A l’origine le projet d’isolation par l’extérieur ne prenait pas en compte la trame ni la mosaïque du pignon nord. Ces signatures architecturales se retrouvaient tout bonnement effacées sous un isolant en polystyrène uniforme. Des copropriétaires ont alors fait connaître leur souhait de « reproduire » à l’identique le pignon en préservant la mosaïque, qu’il n’est ni souhaitable si possible de reproduire à l’identique sur l’isolant. Maintenant sa proposition d’isoler le reste de la façade par l’extérieur, le maître d’œuvre propose d’arrêter l’isolant au niveau de la mosaïque et de reprendre l’isolant sous celle-ci. Créant un décroché de 15 centimètres d’épaisseur et des ponts thermiques réduisant l’effet déjà douteux de l’isolant.
La trame, quant-à-elle, serait reproduite sous la forme d’un simple aplat de peinture alors, qu’à l’origine, l’architecte Jean Dubuisson avait accompagné ce lignage d’un creux suffisamment profond pour créer un relief, prenant tout son sens sous le jeu du soleil. Pour justifier cette absence de relief, le maître d’oeuvre explique que l’effet de profondeur « ne se voit plus à partir de 10 mètres »…

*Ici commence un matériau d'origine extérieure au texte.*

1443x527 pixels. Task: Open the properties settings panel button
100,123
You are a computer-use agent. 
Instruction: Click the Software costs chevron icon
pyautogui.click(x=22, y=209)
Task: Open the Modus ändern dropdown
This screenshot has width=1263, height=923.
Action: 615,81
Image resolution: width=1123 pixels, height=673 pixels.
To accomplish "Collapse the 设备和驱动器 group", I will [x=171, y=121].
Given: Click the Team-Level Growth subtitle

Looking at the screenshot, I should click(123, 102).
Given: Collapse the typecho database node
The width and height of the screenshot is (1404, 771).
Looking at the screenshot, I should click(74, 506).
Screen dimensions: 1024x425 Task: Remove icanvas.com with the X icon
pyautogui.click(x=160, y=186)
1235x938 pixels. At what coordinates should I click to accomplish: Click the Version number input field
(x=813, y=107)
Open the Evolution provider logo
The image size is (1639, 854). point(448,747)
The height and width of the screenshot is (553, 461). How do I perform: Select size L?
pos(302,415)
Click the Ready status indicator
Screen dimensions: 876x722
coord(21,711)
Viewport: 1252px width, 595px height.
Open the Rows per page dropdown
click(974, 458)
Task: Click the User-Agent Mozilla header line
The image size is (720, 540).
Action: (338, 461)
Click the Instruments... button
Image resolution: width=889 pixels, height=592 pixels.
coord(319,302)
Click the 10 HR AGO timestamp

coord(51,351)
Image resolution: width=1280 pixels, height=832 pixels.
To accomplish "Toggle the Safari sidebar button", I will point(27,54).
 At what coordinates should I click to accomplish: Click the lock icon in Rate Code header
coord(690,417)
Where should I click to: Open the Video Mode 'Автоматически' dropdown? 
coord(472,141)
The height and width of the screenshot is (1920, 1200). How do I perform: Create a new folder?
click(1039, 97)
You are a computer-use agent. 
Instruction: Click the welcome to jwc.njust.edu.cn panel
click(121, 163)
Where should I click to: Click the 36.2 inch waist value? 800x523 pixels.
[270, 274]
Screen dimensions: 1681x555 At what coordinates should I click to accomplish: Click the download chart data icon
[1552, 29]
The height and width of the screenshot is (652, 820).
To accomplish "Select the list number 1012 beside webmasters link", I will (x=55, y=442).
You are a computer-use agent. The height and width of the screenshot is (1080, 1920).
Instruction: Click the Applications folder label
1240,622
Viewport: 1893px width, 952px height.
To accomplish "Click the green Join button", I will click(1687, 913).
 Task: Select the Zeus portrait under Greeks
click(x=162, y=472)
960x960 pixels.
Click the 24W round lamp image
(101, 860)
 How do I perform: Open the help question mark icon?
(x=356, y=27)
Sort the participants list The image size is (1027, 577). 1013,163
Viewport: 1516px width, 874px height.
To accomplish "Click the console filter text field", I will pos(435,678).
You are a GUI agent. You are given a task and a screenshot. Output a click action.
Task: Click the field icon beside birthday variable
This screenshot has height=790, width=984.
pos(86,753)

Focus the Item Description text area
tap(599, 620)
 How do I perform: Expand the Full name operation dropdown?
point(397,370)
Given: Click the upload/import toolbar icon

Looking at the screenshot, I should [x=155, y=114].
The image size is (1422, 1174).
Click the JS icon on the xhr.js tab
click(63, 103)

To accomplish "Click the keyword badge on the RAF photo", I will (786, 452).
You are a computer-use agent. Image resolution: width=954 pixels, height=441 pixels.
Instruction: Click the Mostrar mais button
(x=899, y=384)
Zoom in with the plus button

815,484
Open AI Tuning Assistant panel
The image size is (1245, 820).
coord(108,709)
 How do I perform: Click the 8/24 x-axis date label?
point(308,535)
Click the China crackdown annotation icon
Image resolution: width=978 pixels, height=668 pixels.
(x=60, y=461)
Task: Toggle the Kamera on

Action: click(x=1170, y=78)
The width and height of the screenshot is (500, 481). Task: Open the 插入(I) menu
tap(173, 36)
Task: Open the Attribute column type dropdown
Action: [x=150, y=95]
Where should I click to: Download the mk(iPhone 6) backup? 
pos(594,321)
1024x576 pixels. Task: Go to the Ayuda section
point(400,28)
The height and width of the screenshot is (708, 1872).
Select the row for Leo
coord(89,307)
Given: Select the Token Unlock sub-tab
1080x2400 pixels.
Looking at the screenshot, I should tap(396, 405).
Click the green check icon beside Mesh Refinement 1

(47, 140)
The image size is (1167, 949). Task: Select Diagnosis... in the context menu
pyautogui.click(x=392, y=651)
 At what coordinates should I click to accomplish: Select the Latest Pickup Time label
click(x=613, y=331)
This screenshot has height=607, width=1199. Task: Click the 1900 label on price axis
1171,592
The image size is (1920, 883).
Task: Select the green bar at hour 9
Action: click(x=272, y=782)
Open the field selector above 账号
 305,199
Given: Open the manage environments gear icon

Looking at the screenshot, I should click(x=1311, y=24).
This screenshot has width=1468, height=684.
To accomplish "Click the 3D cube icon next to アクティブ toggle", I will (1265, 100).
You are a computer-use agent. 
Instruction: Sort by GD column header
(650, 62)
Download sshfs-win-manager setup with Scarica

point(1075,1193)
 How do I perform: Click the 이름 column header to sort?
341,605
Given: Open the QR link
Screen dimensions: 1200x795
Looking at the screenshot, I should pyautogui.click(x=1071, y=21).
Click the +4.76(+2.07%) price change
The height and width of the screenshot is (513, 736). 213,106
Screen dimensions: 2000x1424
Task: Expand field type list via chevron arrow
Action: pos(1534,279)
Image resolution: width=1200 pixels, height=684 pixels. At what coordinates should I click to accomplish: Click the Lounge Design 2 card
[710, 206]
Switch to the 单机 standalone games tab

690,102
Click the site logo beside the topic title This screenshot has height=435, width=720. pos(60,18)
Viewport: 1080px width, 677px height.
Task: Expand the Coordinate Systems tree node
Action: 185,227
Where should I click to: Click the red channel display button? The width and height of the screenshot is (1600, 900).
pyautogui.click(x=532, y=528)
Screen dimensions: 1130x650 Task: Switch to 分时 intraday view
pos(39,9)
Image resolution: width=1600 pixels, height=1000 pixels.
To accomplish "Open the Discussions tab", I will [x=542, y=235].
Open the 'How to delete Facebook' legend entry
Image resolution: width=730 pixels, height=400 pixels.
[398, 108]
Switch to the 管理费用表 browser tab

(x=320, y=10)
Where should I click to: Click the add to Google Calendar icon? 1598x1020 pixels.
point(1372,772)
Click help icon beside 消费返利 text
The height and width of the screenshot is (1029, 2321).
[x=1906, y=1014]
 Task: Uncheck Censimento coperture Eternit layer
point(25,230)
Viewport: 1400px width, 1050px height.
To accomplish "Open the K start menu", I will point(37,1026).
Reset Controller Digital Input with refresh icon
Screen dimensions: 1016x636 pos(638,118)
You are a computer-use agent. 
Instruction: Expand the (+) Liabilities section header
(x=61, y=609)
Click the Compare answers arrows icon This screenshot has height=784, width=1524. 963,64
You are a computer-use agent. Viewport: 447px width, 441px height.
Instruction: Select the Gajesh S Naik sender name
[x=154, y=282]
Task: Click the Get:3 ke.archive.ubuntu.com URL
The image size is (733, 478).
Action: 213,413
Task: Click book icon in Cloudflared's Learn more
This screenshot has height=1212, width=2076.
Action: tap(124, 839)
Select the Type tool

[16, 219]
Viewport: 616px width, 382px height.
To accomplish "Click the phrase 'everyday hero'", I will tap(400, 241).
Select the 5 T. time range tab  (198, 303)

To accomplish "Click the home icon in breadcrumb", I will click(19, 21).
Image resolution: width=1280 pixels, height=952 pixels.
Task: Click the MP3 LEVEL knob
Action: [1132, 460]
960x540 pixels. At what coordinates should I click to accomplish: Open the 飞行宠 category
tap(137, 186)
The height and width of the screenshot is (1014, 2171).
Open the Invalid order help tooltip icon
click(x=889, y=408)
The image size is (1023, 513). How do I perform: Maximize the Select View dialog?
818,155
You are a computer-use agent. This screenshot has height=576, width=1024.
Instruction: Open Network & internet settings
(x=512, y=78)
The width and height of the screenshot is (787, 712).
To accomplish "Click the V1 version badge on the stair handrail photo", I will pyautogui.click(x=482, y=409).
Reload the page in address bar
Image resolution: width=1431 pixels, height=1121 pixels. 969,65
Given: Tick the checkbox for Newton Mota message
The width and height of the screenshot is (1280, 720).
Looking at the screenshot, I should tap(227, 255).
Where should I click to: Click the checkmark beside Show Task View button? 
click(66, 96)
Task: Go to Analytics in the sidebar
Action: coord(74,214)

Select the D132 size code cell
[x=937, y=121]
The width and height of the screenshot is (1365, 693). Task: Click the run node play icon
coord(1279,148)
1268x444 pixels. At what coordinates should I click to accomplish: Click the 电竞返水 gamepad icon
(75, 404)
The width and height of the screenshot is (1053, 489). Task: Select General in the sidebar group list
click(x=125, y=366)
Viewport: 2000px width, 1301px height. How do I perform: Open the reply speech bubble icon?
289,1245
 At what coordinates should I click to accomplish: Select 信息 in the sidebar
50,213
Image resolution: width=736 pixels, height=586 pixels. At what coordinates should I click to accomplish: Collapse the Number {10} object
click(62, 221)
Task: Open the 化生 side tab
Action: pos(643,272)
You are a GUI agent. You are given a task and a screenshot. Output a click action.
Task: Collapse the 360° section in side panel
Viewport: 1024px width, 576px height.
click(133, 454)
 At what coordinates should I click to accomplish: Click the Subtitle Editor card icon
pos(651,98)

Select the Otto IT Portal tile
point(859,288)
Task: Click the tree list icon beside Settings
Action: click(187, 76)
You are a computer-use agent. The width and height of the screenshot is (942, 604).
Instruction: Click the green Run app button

Enfin pour légitimer un résultat pouvant s’avérer « médiocre », il sera écrit dans le compte-rendu de travaux CR 03 « Les copropriétaires présents ce jour ainsi que le MOE et le façadier, constatent par soleil rasant de nombreux défauts de planimétrie du pignon. Le Maître d’œuvre attire l’attention sur le fait que les défauts de supports ne pourront pas être masqués et resteront visibles par soleil rasant après la mise en œuvre du complexe d’isolation par l’extérieur ».
La « médiocrité » est le maître mot qui va venir habiller ce bâtiment exceptionnel de l’architecte Jean Dubuisson.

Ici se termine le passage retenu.